'''

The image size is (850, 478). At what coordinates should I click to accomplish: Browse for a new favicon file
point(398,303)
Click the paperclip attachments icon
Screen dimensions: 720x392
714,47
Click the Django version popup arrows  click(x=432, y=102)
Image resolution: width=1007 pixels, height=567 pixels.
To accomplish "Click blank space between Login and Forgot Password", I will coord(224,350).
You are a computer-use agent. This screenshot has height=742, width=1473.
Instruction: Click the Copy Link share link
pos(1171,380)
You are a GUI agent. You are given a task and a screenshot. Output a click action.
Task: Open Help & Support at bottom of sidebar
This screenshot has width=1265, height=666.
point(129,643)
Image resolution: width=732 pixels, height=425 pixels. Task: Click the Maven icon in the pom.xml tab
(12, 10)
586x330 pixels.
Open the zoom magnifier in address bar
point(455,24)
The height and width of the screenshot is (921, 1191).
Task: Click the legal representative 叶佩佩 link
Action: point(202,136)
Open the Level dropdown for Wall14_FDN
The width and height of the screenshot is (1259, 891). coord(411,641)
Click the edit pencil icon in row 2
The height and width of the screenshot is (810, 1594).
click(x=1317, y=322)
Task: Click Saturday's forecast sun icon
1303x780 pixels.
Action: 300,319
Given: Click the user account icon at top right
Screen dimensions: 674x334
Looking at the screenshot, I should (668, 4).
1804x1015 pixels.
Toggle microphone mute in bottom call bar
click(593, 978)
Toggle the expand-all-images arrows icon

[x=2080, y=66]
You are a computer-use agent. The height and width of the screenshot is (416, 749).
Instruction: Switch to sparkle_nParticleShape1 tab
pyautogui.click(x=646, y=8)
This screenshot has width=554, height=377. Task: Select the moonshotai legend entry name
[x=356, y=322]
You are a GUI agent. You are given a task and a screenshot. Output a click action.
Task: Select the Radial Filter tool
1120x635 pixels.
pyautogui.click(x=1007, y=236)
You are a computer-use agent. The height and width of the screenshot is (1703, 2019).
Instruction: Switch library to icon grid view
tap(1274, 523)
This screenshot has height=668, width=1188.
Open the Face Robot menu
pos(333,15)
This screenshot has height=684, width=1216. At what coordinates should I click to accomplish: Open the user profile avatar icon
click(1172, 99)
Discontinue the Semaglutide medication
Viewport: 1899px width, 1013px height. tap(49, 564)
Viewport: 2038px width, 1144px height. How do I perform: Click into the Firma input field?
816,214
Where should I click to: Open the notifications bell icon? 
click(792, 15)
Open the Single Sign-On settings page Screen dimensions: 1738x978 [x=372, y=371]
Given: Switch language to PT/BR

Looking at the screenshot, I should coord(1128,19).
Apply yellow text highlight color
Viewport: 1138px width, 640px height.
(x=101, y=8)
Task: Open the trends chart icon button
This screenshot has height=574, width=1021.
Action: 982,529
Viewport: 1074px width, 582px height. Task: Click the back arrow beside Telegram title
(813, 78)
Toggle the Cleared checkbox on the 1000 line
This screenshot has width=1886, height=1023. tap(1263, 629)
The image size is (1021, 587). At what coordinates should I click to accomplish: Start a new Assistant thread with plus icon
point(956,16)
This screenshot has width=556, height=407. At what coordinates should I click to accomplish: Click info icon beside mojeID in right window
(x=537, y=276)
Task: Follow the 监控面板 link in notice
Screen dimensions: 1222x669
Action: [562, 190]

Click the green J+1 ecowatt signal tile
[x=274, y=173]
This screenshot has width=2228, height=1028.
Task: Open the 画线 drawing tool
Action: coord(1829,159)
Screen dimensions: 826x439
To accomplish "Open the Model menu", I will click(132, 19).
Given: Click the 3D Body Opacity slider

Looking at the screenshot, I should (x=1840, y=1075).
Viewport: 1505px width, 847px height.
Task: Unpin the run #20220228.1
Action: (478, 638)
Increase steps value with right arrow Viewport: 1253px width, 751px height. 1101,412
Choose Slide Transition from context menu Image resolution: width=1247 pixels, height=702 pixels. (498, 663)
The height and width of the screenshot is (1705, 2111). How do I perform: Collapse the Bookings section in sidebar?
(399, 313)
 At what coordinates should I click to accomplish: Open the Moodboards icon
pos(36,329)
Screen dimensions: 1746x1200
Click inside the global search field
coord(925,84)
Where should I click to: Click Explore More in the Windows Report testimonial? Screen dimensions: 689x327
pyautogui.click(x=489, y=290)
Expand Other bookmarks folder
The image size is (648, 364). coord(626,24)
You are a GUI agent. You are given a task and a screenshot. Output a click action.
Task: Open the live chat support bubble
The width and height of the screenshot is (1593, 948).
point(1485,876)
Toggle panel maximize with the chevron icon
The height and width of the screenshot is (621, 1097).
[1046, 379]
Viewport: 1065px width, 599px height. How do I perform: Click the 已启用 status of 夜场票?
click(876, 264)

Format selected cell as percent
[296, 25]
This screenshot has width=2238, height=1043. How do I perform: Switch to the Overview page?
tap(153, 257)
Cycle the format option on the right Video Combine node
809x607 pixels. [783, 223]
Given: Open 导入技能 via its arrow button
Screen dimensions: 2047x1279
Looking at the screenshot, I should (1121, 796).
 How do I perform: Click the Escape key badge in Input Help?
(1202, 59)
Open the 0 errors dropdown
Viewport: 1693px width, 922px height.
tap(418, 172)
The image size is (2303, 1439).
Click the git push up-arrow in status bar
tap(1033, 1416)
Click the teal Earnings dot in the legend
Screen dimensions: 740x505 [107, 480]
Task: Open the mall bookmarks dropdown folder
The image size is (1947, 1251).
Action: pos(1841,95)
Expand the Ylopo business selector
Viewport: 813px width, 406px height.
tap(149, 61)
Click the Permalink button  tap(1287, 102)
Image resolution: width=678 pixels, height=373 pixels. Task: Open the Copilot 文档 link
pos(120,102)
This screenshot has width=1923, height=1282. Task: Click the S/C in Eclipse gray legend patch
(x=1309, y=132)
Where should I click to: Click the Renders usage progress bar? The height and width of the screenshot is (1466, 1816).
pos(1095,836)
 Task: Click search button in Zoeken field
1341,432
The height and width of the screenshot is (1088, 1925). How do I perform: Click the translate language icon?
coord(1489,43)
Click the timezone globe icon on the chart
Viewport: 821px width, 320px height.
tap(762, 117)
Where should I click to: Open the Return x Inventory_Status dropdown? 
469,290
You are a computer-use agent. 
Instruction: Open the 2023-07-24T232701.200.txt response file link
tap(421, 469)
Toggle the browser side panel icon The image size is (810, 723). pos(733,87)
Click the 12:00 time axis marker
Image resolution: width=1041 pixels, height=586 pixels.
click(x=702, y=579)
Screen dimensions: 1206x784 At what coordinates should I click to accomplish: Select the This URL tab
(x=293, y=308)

'''

- Exercise goal:
Search the records above for the string "will" and copy each line that holds it.

- Answer space:
To accomplish "Click blank space between Login and Forgot Password", I will coord(224,350).
To accomplish "Open the Model menu", I will click(132, 19).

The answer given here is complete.